Month: April 2016

Changing Attitudes Towards School Through Tutoring

Post by: Kelly Mesler ’17, McKenzie Bover ’16, & Molly Perkins ’17

Over the past two semesters Kelly Mesler, McKenzie Bover, & Molly Perkins have been working on creating and implementing the Castleton Tutoring Project. The idea originated from our work in the Language Development course, a Civic Engagement (CE) course here at the university. Throughout the course, we noticed a need in our community for children affiliated with the university. We decided to take advantage of this opportunity and implement a program to address the academic needs of children in our very own community.

McKenzie, Kelly, and Molly (the creators of the tutoring program).

McKenzie, Kelly, and Molly (the creators of the tutoring program).

We began by researching the needs and benefits of tutoring. We found research that supports the need for tutoring along with many short and long term benefits students and tutors may receive from this program. There are many social benefits along with academic benefits of tutoring, like increased meaningful engagements in classroom learning. Children who utilize tutors have greater progress in school, participate more during class, and complete homework assignments more regularly and frequently than their non-tutored peers. It is obvious that there are many benefits for students who receive tutoring, but we also found a substantial amount of research supporting benefits the tutor receives as well. Tutors profit from the tutoring experience in several ways. Tutors improve leadership skills throughout their tutoring sessions and sessions also solidify their knowledge of a specific topic. Participation in tutoring practices provides them with experience working with children and a deepened understanding of how to help children achieve academic goals. Tutoring programs may enhance the relationship between schools and the community, something we hope to be achieving with our program.
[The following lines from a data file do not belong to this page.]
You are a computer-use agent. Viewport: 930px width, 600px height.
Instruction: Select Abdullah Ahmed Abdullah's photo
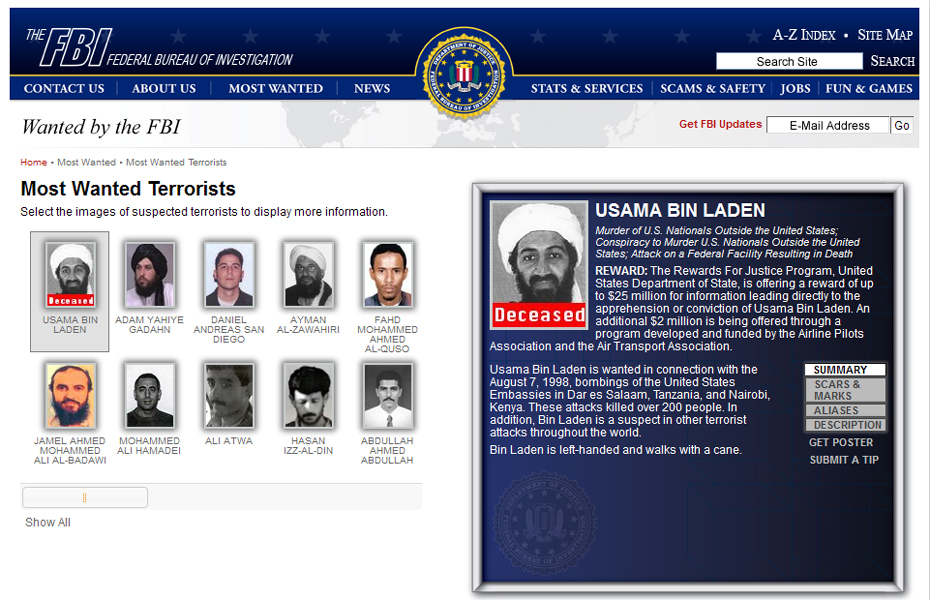click(x=388, y=395)
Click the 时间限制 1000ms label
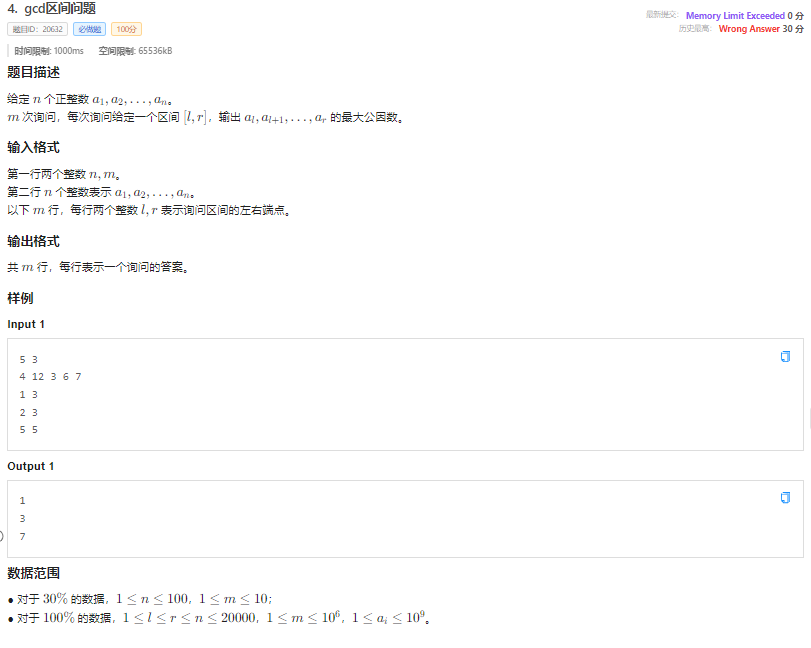This screenshot has width=811, height=648. 49,51
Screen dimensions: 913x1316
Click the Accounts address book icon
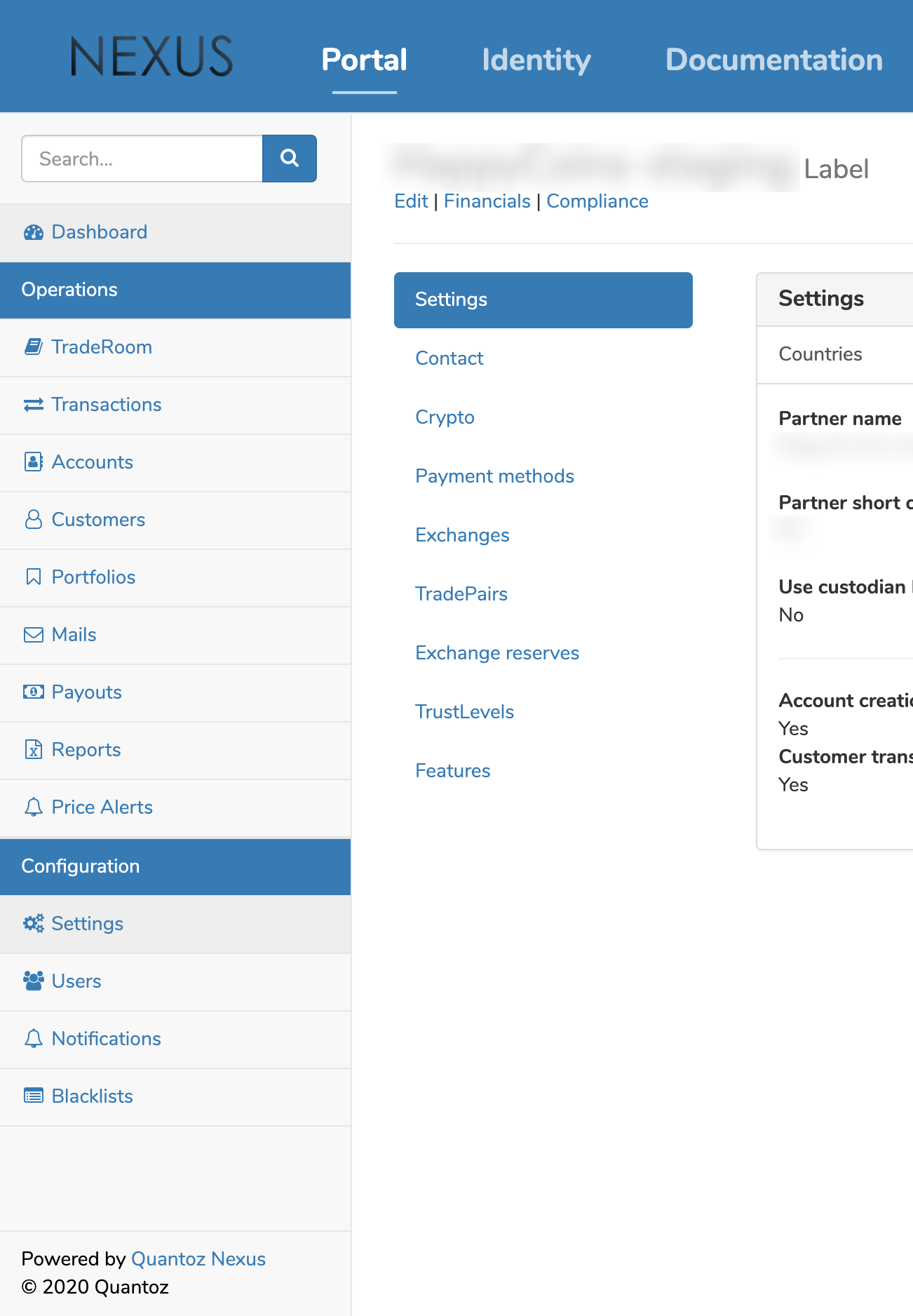pyautogui.click(x=33, y=462)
The start up of our program consisted of distributing online and paper preliminary surveys. The results from these surveys indicated that members of the Castleton community are in fact in need of our services! We found parents not only wanted their children tutored, but they also know of others who would benefit from this program. Respondents reported a variety of subjects including math, English, art, secondary language, grammar skills, and even social skills building. Our program is currently targeted at core classes (e.g. Math and English) but we are hopeful we can expand to more subject areas in the future. Meetings, for now, take place in the extra office or conference room of the psychology department, with resources to facilitate tutoring sessions and allow us coordinators to check in regularly.
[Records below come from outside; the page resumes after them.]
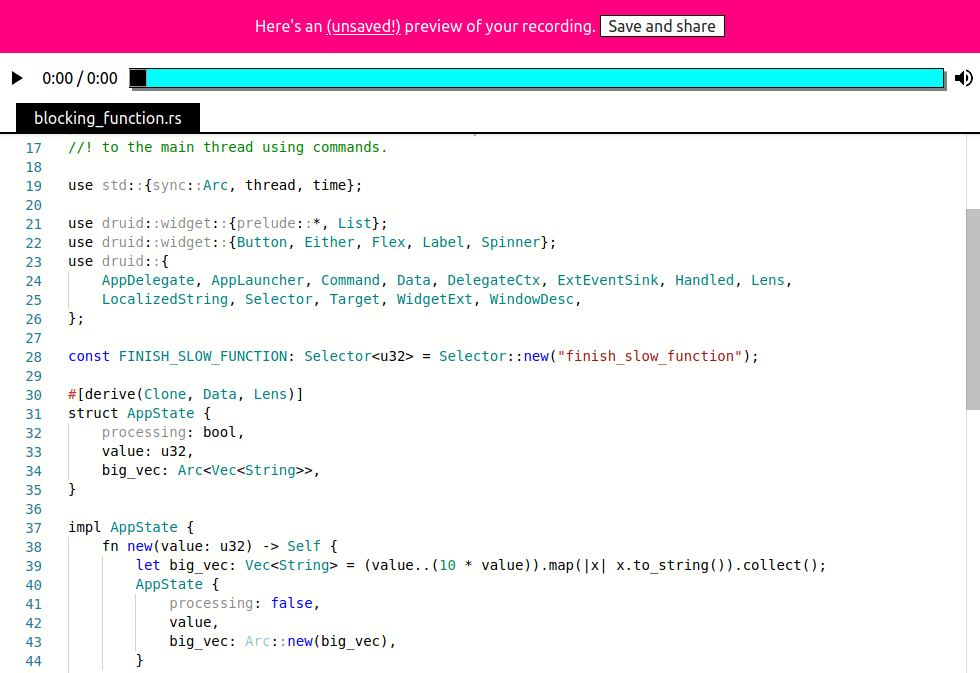Viewport: 980px width, 673px height.
Task: Open the (unsaved!) link
Action: point(363,26)
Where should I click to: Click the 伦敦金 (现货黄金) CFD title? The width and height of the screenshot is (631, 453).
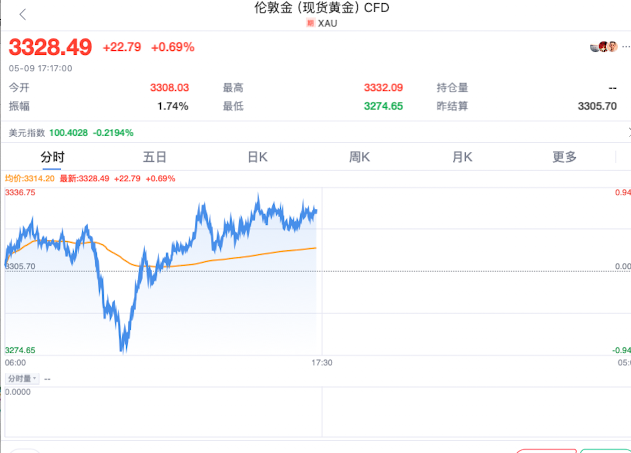(322, 8)
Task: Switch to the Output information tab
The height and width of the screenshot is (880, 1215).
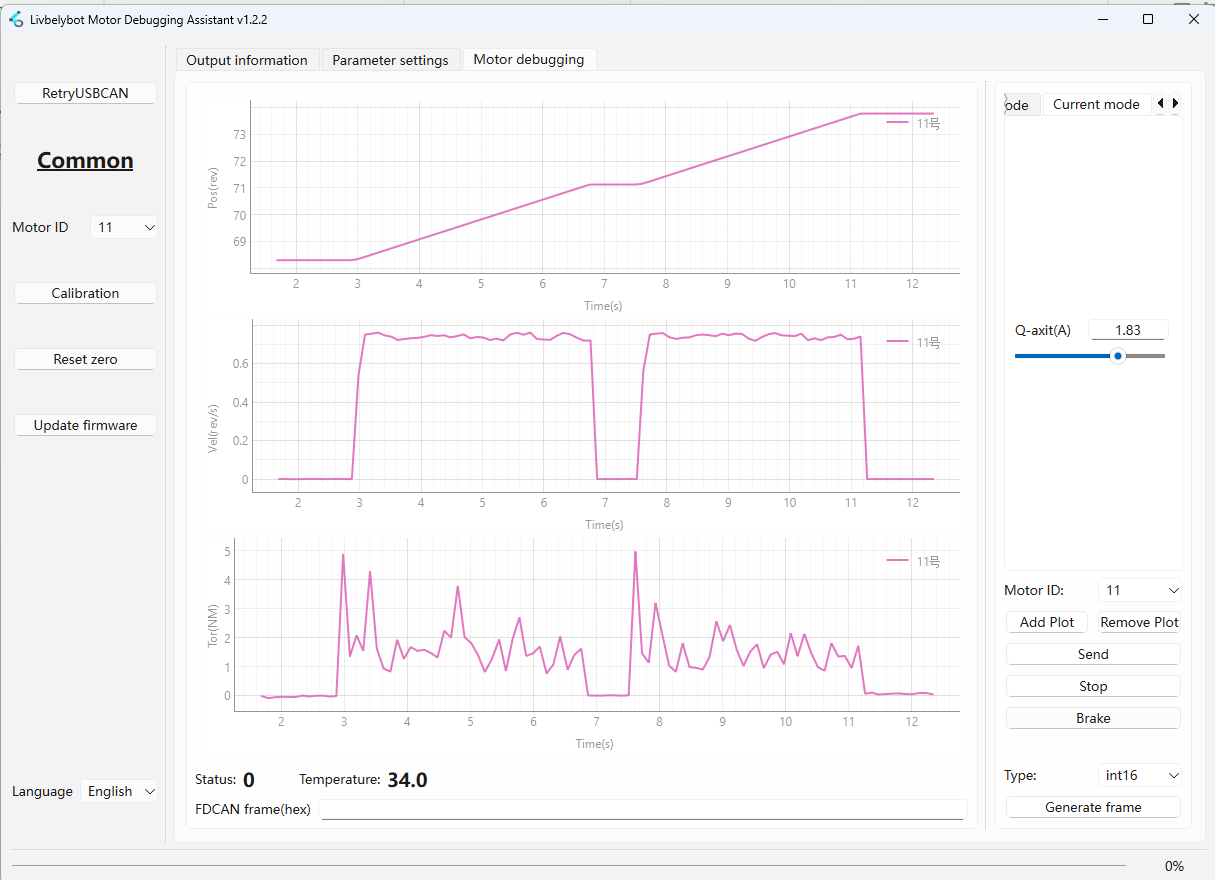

McKenzie and Kelly doing some tutoring business.

McKenzie and Kelly doing some tutoring business.

When choosing tutors, we felt as if education majors were best equipped for tutoring practices and would also benefit from it the most by gaining experience in their field of interest. So far, we have about 10-15 tutors (mostly primary and secondary education majors) who specify in a variety of subject areas and availability. Our tutors are recruited by coordinator (currently Kelly, Molly, and McKenzie) presentation briefly at the beginning of education classes and school-wide emails. We tell students about the program and encourage them to become involved to gain experience and solidify knowledge on particular subjects without having to travel off campus.
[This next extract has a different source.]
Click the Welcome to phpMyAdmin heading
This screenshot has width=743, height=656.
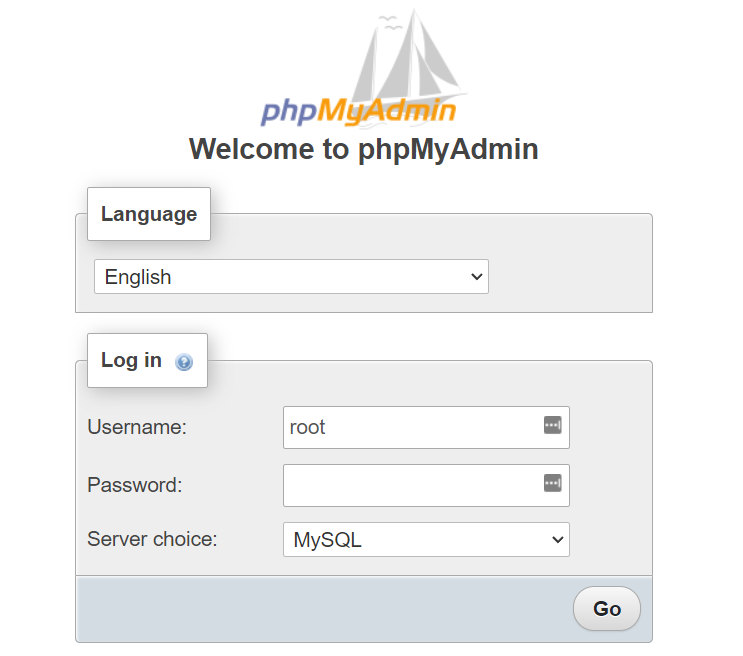coord(364,149)
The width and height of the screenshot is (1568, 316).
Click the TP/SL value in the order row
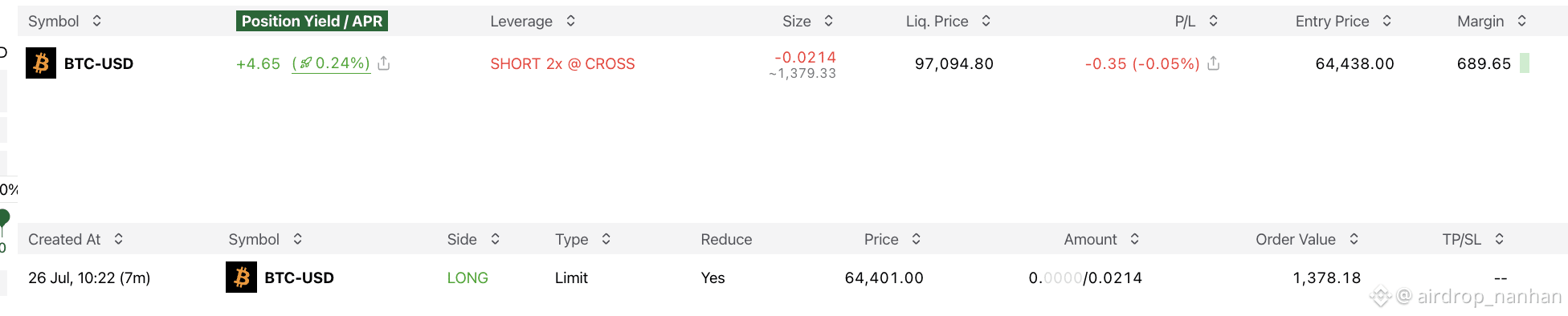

Our role as coordinators is to be in contact with the child’s parents, discussing the area of struggle, goals, timing and availability, and be there to discuss any concerns they may have. We also are in charge of matching tutors based on availability and area of academic need. We suggest that students bring homework to work on, but there may be times where that is not possible. In that case, tutors can reach out to professors for materials (promoting agency in the education department) or we will happily do so. We are also responsible for keeping track of tutors and students’ names, availability, and making arrangements accordingly. We are in communication with all parties making sure the sessions are running smoothly and reassuring that we are there for any questions or concerns.

One of the tutoring sessions taking place.

One of the tutoring sessions taking place.

We have created a list of expectations and an agreement to participate to allow for assurance, liability and to keep coordinators active in the experience. In order to maintain a sustainable program and measure the effectiveness of the tutoring services, we utilize pre and post test measures. After collecting consent, students and parents will fill out surveys at the beginning of the first session and end of the last session to measure confidence and degree of enjoyment in the particular subject they are being tutored in. We expect to see an increase in both confidence and enjoyment for students on the particular subject in both students and parents!

Clearly, there is a need for tutoring in the Castleton community. Research supports that tutoring programs in general result in many benefits for both the students and tutors. We hope to bring these benefits to our community with our supervision and organization. Our program can help students get the academic support they need, help parents find reliable tutors, and provide education majors with an outlet to gain experience and academic benefits without having to travel to do so. We hope our project will expand in the future and with the success so far, the future of the Castleton tutoring program is looking bright!

Going Green for Earth Week

Post by: Catie Wielgasz ’16

Earth Week is celebrated by those throughout the Castleton Community in numerous ways. It is a time for the Green Campus Workgroup to put their best foot forward and teach the University and community ways to reduce their carbon footprint. Many plans have been made for this week leading up to Earth Day, which is today – Friday, April 22. For most of these events, gifts or prizes are being given out to those who win or attend!

The most well-known activity for Castleton students is the Electricity Reduction Competition. For an entire week, students attempt to reduce the electricity in their building by the highest percentage compared to any other residence hall on campus. Last year, the students took it to a whole new level; halls reduced their electricity by over 20% in order to win individual pints of ice cream. It was amazing to see the overall result of all residence buildings decreasing their electricity usage. This week, the competition is in full swing, as I have overheard students talking about it and their excitement. I have also experienced the competition by walking into my residence hall with no lights on and sightlessly finding my room. This year seems to be more successful than last year, on enthusiasm alone.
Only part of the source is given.